#### [Exercise data]
******************************
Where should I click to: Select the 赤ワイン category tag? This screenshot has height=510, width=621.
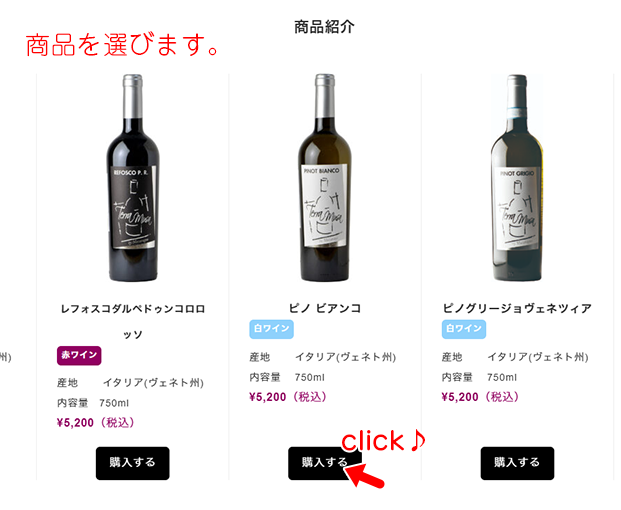(x=79, y=355)
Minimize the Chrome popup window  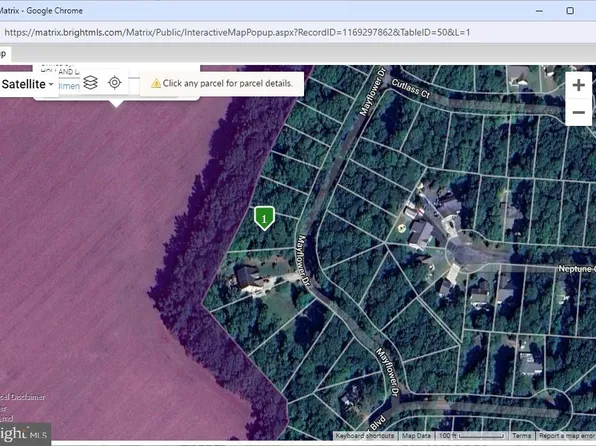point(539,11)
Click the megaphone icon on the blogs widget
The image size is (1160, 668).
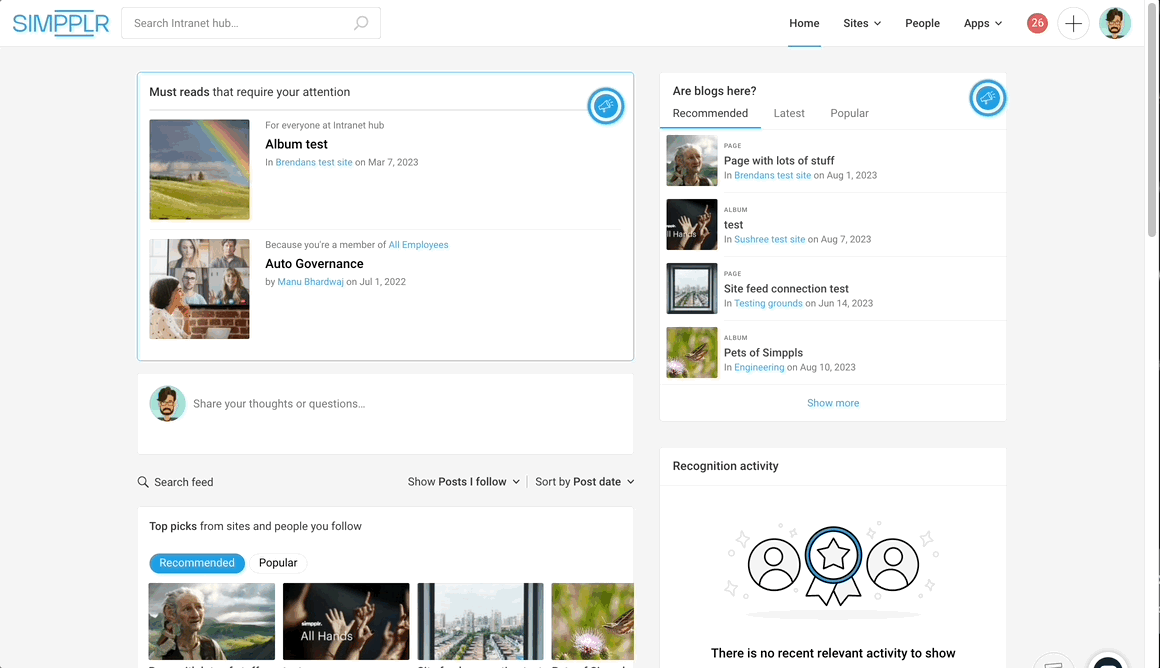[x=988, y=98]
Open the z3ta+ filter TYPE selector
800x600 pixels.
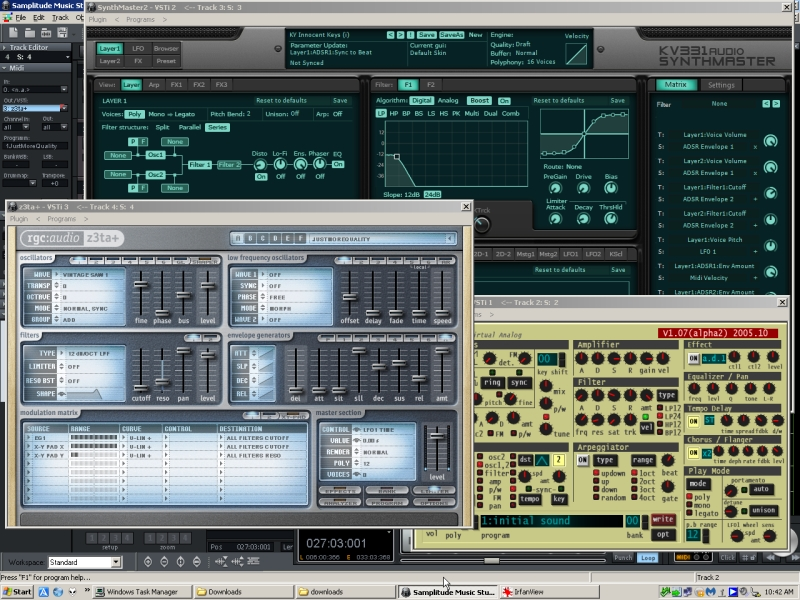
******************************
#### [The task]
Please transcribe exactly the lines from the one containing "Click the megaphone icon on the blogs widget" through the last line of the records above, both included, and leave out every picture.

#### [Answer to this problem]
Click the megaphone icon on the blogs widget
The image size is (1160, 668).
[x=988, y=98]
Open the z3ta+ filter TYPE selector
800x600 pixels.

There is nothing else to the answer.